# Any interest in custom/performance QSW exhausts?



## Longitudinal (Nov 13, 2004)

I have been building performance exhausts for VW Dashers and Foxes, Audi Foxes, Rx-7s, ST_i_s, etc., for years now. I need to build a system for my QSW, so I will have a car without exhaust as a template very soon. If anybody is interested, IM me.


----------



## Southcross (Jul 2, 2004)

*FV-QR*

Dude... you think you could fab me up a total exhaust if I gave you the specifics... just not weld a few slip joints so it can be broken down and shipped


----------



## Longitudinal (Nov 13, 2004)

*Re: FV-QR (Southcross)*

Edward, it is possible. I have access to a Dasher for a model, but it is a wagon. I don't know if there is a difference between the wagon and the hatchback when it comes to the floor and exhaust mounting behind the rear axle.


----------



## moonstation 2000 (Jun 25, 2004)

*Re: FV-QR (Longitudinal)*

what kind of $$$ are we tlking about?


----------



## Southcross (Jul 2, 2004)

*Re: FV-QR (Longitudinal)*


_Quote, originally posted by *Longitudinal* »_I don't know if there is a difference between the wagon and the hatchback when it comes to the floor and exhaust mounting behind the rear axle. 
hmmmm... I 90% sure the rear axle beam is different, underbelly I'm pretty sure is the same. Damn, you need to move closer to CO


----------



## eurowner (Jan 26, 2002)

*Re: FV-QR (Southcross)*

QSW exhaust runs Under the suspension.
Any muffle shop that make 'custom' exhaust can build a 2.125" or 2.5" cat back + free flowing muffler etc for $200


----------



## Southcross (Jul 2, 2004)

*FV-QR*


_Quote, originally posted by *eurowner* »_2.125" or 2.5" cat back

Turbo + Bigger = Better








I'm torn between going dual-side exit (muffler.... 3" in, dual 2.5" out).... or going single out the rear, 3" all the way through
anywasies... .its ALL gonna be custom/unique


----------



## eurowner (Jan 26, 2002)

*FV-QR*

Wait, You got a B2?


----------



## Southcross (Jul 2, 2004)

*FV-QR*


_Quote, originally posted by *eurowner* »_Wait, You got a B2? 
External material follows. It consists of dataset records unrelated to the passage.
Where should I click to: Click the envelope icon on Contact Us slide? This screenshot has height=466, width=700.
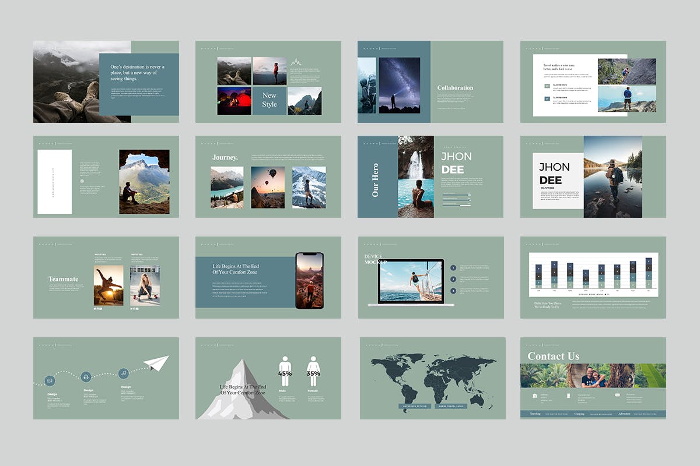click(x=617, y=395)
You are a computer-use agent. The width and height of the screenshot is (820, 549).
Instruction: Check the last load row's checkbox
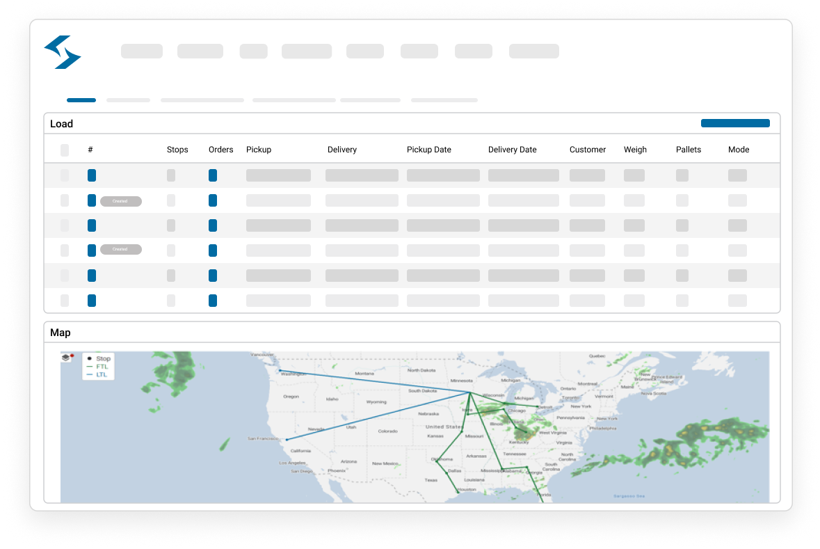click(x=65, y=301)
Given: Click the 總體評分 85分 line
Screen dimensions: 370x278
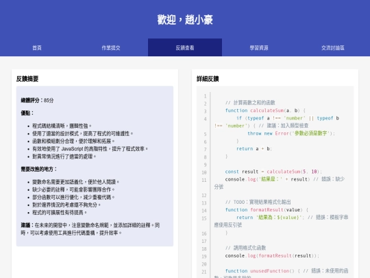Looking at the screenshot, I should pos(37,100).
B2? ??? where have you been scoty?


----------



## eurowner (Jan 26, 2002)

*FV-QR*

Ovha heha!


----------



## Longitudinal (Nov 13, 2004)

*Re: FV-QR (eurowner)*


_Quote, originally posted by *eurowner* »_QSW exhaust runs Under the suspension.
Any muffle shop that make 'custom' exhaust can build a 2.125" or 2.5" cat back + free flowing muffler etc for $200



There is no need to put custom in quotation marks here, Scoty. Whether from me or from a muffler shop, this is legitimately custom work. 
I build perfectly fitting exhaust systems with mandrel bent tubing, all flanged together, with whatever tubing size and muffler the owner wants. If you can find that for $200, then that is spectacular and I highly recommend working with that shop. All I am offering here is an alternative for those who cannot find a locally made mandrel bent exhaust.
As for tubing size, 2.125" = 2-1/8. I assume you mean 2.25".
Yes, the QSW exhaust routes under the CV axle. Edward and I were having an aside about his DASHER, whose exhaust routes above the axle and panhard rod.


----------



## DubbinChris (Dec 15, 2005)

*Re: FV-QR (Longitudinal)*

Jonothan...I posted a link to this thread to the synchronized yahoo group for you. Maybe you'll get some business from that.
Also on an aside...when I stopped to pick up that bolt in your shop I took a peek at the red monster in the back of the shop....we need to talk.


----------